---------- Extract ----------
She made her theater debut in 1986, starring as the character of Julieta and has since then combined theater with cinema. She has also intertwined the two in television shows, such as Turno de oficio and Segunda enseñanza.
In 2018, she starred in comedy film Empowered, portraying Paz, an undervalued middle-aged woman who stops keeping quiet about things, and in black comedy Crime Wave as Leyre, a housewife covering the murder of her son's father, unleashing a wave of crimes. She also portrayed Agatha, a villainess from planet Chitón, in superhero comedy film Superlópez, based on the comic book character of the same name.

In 2020, she began shooting legal thriller television series ANA. all in, her first acting credit in television since her work in Código fuego (2003). She starred as Ana Tramel, a drug-addicted lawyer who turns in after her gambling brother is accused of murder in a casino.

In March 2021, she was cast as Barry Allen/The Flash's mother Nora Allen in the DC Extended Universe film The Flash, which was released in June 2023. She also appeared as eccentric millionaire Olivia Uriarte in whodunit film A Deadly Invitation. She also portrayed Carmen, a toxic mother and bon vivant, in season 7 of teen drama series Elite, and the girlfriend and advisor of Leo (Daniel Giménez Cacho) in Familia.

In 2024, she was reported to have joined the shooting of Max series When No One Sees Us, set to star as Lucía Gutiérrez (a Guardia Civil agent investigating a suicide case in Morón de la Frontera) alongside Dani Rovira, Mariela Garriga, Austin Amelio, and Ben Temple. In December 2024, she was awarded the Gold Medal of Merit in the Fine Arts.

==Personal life==
Verdú married Pedro Larrañaga on 2 September 1999. He is the son of actors Carlos Larrañaga and María Luisa Merlo. Verdú is the stockholder of the clinic Premium in Estepona.
---------- Records supplied ----------
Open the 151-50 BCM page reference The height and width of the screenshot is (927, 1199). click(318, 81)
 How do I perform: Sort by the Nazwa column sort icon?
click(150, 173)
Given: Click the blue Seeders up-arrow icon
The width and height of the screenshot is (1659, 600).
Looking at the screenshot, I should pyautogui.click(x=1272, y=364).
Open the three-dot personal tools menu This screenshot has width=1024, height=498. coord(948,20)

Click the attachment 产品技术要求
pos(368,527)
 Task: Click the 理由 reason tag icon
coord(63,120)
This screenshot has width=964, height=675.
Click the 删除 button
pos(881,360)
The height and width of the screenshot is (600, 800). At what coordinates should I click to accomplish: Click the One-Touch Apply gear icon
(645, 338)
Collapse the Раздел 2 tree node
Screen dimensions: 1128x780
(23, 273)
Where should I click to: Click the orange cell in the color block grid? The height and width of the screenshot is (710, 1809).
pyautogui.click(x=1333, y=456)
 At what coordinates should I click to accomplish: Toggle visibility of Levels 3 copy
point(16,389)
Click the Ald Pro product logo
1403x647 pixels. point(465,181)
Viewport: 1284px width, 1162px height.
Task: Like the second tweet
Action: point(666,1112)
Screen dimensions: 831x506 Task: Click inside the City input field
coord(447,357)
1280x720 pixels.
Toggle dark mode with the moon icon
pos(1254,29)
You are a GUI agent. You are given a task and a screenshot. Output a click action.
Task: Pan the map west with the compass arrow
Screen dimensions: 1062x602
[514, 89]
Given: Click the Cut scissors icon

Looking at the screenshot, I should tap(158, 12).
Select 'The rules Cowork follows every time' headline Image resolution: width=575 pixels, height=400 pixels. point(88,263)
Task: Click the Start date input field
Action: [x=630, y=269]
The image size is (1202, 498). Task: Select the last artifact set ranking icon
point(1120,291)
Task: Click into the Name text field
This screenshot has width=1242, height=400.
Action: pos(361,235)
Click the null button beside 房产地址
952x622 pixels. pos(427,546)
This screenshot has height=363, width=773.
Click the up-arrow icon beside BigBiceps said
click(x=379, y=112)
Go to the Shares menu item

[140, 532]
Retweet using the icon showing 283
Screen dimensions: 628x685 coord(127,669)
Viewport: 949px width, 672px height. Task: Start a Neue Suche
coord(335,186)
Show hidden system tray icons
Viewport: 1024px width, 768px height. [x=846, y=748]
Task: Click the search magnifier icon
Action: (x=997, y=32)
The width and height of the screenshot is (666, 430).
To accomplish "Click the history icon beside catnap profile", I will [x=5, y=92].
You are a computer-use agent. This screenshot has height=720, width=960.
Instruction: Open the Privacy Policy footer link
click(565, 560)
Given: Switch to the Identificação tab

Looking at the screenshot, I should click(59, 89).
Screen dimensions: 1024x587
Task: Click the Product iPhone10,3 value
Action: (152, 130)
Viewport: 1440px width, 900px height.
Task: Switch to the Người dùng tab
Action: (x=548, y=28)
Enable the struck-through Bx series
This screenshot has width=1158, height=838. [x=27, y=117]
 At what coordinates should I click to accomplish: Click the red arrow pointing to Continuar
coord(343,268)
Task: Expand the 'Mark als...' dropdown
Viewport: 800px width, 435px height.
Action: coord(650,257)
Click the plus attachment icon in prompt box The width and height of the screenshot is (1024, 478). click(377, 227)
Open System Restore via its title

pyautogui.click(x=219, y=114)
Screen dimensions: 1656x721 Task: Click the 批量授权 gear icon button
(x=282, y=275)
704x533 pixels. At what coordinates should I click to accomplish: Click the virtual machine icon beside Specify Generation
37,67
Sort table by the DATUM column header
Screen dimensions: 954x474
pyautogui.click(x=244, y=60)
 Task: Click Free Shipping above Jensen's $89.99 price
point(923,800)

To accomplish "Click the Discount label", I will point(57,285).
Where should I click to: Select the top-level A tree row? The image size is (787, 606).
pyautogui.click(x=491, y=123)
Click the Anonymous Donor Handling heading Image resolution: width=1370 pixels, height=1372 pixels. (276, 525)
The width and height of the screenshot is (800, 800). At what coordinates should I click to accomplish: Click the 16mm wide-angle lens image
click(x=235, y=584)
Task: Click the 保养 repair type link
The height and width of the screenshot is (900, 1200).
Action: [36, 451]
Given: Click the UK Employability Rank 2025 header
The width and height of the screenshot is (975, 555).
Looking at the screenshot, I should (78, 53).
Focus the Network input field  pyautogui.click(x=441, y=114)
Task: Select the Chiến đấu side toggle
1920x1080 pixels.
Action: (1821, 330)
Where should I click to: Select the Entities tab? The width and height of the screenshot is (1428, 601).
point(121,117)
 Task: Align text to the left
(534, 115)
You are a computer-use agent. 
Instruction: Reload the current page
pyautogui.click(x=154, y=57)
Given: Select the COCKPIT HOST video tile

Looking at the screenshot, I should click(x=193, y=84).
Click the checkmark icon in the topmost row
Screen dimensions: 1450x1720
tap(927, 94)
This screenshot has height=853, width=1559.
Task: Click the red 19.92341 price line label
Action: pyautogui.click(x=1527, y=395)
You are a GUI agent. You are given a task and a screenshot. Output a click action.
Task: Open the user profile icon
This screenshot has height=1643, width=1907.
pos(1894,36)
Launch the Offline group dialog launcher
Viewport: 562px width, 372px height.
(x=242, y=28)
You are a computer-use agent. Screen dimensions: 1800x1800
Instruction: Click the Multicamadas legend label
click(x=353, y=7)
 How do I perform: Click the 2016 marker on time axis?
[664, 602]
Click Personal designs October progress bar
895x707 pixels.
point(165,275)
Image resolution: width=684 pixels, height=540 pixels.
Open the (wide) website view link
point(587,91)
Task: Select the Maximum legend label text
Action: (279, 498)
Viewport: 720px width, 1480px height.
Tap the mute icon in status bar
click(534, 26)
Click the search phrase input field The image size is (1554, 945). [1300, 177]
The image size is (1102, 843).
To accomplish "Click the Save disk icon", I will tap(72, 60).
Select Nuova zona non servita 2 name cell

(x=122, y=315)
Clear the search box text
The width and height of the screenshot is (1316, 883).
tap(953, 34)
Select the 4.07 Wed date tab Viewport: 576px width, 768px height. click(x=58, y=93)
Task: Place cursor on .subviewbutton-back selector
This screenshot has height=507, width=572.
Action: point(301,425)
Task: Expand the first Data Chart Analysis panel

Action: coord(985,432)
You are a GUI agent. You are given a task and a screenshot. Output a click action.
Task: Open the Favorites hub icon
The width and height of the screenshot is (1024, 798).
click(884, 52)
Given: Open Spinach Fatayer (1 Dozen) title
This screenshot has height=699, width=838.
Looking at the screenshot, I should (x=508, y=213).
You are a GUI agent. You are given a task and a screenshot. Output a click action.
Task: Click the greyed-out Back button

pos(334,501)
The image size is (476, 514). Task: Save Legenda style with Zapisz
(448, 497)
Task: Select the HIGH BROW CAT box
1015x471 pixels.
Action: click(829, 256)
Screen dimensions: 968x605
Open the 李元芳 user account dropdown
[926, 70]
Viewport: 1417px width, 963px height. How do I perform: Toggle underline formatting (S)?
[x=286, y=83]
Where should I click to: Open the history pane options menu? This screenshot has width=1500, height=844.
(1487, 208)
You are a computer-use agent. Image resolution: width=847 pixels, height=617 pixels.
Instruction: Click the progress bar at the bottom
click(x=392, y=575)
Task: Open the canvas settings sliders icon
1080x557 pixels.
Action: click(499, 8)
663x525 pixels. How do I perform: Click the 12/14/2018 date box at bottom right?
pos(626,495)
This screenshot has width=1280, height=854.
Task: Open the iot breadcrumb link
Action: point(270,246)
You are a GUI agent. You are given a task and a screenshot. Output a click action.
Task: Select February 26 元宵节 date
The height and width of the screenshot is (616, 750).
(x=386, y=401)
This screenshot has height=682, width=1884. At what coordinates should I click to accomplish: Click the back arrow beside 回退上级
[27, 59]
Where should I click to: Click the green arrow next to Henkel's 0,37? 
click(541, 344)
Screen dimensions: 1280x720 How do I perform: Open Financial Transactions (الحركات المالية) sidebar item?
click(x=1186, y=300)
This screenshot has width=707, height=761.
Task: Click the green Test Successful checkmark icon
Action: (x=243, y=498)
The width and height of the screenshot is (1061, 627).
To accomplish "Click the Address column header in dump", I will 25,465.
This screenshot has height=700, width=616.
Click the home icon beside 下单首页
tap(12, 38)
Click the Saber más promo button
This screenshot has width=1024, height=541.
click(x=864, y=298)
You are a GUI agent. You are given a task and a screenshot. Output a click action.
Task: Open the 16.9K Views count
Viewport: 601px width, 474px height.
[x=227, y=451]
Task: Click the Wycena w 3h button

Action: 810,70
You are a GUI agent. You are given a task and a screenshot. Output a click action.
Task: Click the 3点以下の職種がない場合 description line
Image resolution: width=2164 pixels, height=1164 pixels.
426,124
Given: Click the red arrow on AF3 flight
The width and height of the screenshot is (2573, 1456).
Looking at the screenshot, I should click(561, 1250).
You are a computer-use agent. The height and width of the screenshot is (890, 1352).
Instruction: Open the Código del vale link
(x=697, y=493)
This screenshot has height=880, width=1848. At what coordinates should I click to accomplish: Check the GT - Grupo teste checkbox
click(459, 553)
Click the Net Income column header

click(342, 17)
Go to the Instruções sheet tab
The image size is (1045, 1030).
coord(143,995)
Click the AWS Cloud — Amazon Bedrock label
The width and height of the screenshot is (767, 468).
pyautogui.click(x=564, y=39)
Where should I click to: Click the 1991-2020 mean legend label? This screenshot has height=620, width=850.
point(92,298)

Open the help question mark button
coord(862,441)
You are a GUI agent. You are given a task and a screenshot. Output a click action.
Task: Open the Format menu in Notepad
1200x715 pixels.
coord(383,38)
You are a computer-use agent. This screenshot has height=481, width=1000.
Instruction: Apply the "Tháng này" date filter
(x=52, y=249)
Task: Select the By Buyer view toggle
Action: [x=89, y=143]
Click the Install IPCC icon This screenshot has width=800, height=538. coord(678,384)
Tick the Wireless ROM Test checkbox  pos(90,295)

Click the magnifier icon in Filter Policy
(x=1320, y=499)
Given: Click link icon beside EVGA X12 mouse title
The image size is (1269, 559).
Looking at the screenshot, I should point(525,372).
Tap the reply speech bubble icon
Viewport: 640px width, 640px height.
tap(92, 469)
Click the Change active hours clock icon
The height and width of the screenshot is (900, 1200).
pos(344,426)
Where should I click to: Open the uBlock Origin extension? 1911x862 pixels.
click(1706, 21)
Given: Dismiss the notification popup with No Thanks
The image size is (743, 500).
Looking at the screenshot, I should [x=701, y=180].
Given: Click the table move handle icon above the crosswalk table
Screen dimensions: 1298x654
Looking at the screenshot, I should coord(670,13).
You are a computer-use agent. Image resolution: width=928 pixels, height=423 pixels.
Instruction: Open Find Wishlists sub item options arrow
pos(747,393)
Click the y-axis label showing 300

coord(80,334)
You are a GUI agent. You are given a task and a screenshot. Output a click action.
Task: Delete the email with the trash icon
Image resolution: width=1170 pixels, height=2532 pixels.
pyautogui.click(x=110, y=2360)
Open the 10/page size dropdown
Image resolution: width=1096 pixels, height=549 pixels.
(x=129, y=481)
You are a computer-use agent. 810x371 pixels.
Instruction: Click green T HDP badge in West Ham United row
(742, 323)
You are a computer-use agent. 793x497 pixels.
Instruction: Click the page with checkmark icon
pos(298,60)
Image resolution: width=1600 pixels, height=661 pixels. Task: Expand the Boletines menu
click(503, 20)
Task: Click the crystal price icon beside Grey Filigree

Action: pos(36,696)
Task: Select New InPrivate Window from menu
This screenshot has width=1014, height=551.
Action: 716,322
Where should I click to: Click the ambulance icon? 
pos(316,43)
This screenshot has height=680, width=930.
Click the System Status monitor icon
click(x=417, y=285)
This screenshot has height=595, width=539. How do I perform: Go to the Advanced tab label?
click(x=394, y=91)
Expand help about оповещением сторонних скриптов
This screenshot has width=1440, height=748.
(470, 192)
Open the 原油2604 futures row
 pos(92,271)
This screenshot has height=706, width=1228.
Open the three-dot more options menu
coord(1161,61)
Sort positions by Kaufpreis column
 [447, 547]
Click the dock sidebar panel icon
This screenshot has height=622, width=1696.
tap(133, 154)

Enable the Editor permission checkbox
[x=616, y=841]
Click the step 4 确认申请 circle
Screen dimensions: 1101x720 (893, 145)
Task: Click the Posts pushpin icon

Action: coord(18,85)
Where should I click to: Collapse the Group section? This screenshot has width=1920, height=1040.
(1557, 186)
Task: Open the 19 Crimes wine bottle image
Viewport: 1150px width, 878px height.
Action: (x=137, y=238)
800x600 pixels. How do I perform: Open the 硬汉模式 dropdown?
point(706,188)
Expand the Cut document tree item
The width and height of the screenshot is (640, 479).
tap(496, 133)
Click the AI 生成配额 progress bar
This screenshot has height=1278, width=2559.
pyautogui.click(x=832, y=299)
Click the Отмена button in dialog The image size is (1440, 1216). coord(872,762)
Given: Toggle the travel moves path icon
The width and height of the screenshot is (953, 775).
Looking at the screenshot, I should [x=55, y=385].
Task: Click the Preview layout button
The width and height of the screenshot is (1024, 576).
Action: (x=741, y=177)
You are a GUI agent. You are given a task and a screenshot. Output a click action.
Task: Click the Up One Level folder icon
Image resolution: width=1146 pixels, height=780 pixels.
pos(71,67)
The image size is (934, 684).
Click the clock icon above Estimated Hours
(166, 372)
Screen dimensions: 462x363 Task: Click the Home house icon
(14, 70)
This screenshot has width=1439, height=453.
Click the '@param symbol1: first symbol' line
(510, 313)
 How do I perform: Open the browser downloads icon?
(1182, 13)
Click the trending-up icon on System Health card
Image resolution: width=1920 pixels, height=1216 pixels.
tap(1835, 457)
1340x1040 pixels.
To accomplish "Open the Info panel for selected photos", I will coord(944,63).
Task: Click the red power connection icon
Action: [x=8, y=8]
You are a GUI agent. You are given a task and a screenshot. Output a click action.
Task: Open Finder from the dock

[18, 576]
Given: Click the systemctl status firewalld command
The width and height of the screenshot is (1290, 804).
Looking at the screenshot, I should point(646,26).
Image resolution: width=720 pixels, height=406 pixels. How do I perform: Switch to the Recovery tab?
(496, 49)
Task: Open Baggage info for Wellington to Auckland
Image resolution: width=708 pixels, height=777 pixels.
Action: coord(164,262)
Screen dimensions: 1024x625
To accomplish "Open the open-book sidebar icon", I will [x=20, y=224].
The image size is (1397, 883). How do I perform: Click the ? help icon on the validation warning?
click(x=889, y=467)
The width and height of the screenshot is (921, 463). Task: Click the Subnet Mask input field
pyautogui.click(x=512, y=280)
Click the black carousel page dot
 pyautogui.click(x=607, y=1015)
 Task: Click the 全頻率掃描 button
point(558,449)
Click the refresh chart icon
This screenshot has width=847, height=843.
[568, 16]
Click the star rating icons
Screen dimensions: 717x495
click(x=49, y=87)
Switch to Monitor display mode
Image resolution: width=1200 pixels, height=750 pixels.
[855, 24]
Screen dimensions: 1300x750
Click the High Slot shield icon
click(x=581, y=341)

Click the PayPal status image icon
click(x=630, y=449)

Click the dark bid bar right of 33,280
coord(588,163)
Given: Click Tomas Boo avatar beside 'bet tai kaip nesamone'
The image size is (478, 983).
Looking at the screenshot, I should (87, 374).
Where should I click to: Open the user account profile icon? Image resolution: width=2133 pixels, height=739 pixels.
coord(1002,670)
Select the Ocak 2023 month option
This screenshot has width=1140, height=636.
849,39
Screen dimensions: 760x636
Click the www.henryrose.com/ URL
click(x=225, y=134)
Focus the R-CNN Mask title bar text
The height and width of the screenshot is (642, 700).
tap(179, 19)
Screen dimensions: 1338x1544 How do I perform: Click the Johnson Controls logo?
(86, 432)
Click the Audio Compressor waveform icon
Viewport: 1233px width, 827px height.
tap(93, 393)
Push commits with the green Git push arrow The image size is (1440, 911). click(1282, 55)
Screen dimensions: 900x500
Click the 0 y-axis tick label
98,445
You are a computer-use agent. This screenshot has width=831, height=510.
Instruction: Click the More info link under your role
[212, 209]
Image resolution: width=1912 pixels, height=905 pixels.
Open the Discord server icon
----------
— What you will do —
Extend the biography of the actress Verdú with a further passage that picks up after its last sentence, written in the same encyclopedic style.

— Task result —
==Accolades==

Year: Award; Category; Work; Result; Ref.
1992: 6th Goya Awards; Best Actress; Lovers; Nominated
1997: 11th Goya Awards; Best Supporting Actress; La Celestina; Nominated
1998: 12th Goya Awards; Best Actress; The Lucky Star; Nominated
2007: 21st Goya Awards; Pan's Labyrinth; Nominated
16th Actors and Actresses Union Awards: Best Film Actress in a Leading Role; Nominated
49th Ariel Awards: Best Actress; Won
2008: 22nd Goya Awards; Best Actress; Seven Billiard Tables; Won
17th Actors and Actresses Union Awards: Best Film Actress in a Leading Role; Nominated
6th Mestre Mateo Awards: Best Actress; The Mud Boy; Nominated
2009: 23rd Goya Awards; Best Actress; The Blind Sunflowers; Nominated
18th Actors and Actresses Union Awards: Best Film Actress in a Leading Role; Nominated
2010: 24th Goya Awards; Best Actress; Tetro; Nominated
2012: 26th Goya Awards; Best Supporting Actress; Chrysalis; Nominated
21st Actors and Actresses Union Awards: Best Film Actress in a Secondary Role; Nominated
2013: 68th CEC Medals; Best Actress; Snow White; Nominated
27th Goya Awards: Best Actress; Won
22nd Actors and Actresses Union Awards: Best Film Actress in a Leading Role; Won
2014: 28th Goya Awards; Best Supporting Actress; 15 Years and One Day; Nominated
2017: 72nd CEC Medals; Best Actress; The Lighthouse of the Orcas; Nominated
2018: 23rd Forqué Awards; Best Actress; Abracadabra; Nominated
5th Feroz Awards: Best Main Actress in a Film; Nominated
73rd CEC Awards: Best Actress; Nominated
32nd Goya Awards: Best Actress; Nominated
5th Platino Awards: Best Actress; Nominated
2021: 27th Forqué Awards; Best Female Performance in a Series; ANA. all in; Nominated
2022: 9th Feroz Awards; Best Main Actress in a Series; Nominated
9th Platino Awards: Best Actress in a Miniseries or TV Series; Nominated
2024: 32nd Actors and Actresses Union Awards; Best Actress in an International Production; The Flash; Won

===Lifetime achievements===
- Gold Medal of the Academy of Cinematographic Arts and Sciences of Spain in 2008.
- National Cinematography Award by the Spanish Ministry of Culture in 2009.